Contudo, e lamentavelmente, muitos pais que já eram alienadores também estão se tornando abusadores do direito que exercem para restringirem o contato e a convivência dos filhos em relação ao outro progenitor, criando falsos alardes e pedidos judiciais de suspensão das visitas (convivência), ou se deslocando para lugares distantes como desculpa do isolamento, mas que, em realidade, buscam isolar a presença do outro genitor; e esta atitude não deixa de ser uma nova modalidade da surrada prática da alienação parental com uma dose perversa de abuso do direito, que deveria estar sendo protegido para preservar a saúde e a vida dos filhos e de pais e avós que se encontram na faixa de idade daqueles considerados idosos e na faixa de risco.

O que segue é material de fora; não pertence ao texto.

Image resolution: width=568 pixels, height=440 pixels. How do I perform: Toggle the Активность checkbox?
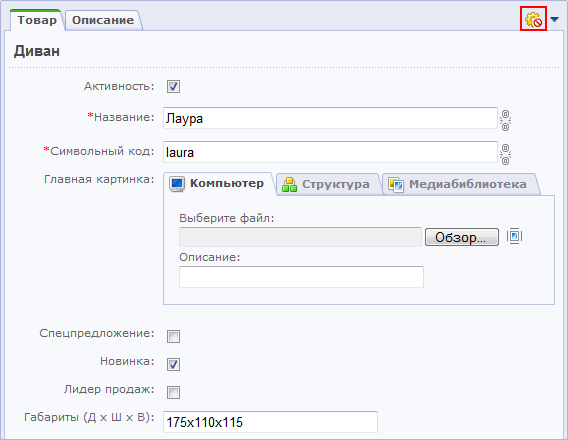(173, 87)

Mas também abusam perversamente do direito aqueles progenitores provedores que, sem real necessidade, buscam reduzir o montante alimentar e o fazem ancorados na suposta redução de seus ingressos financeiros, embora em muitas áreas de atuação estes recursos tenham crescido e vários outros profissionais usufruem de reservas ou suas vidas econômicas não tenham sido efetivamente impactadas; mas, ao revés destes, existe uma significativa gama de provedores que viram seus recursos se exaurirem e se encontram incapazes de quitarem suas obrigações alimentícias.

Em meio ao caos e ao isolamento social que têm sido causados pela Covid-19, para o Direito de Família ressalta uma terceira palavra de ordem e que respeita ao juízo de ponderação, que convoca pais comprometidos com a prioridade que são seus filhos agora quando descobrem que a vida pode ser muito mais curta e finita do que podem imaginar, também descobrem que devem deixar de lado as suas mágoas e dissensões pessoais e destinar seu tempo e suas atenções para construírem um mundo melhor e mais fraterno para seus filhos e um espaço mais harmonioso em suas relações, e que, se existe algum aspecto positivo em meio a toda esta pandemia, talvez tenha sido a circunstância de nos levar a uma nova e grande reflexão.

Rolf Madaleno é advogado e especialista na área do Direito de Família e Sucessões.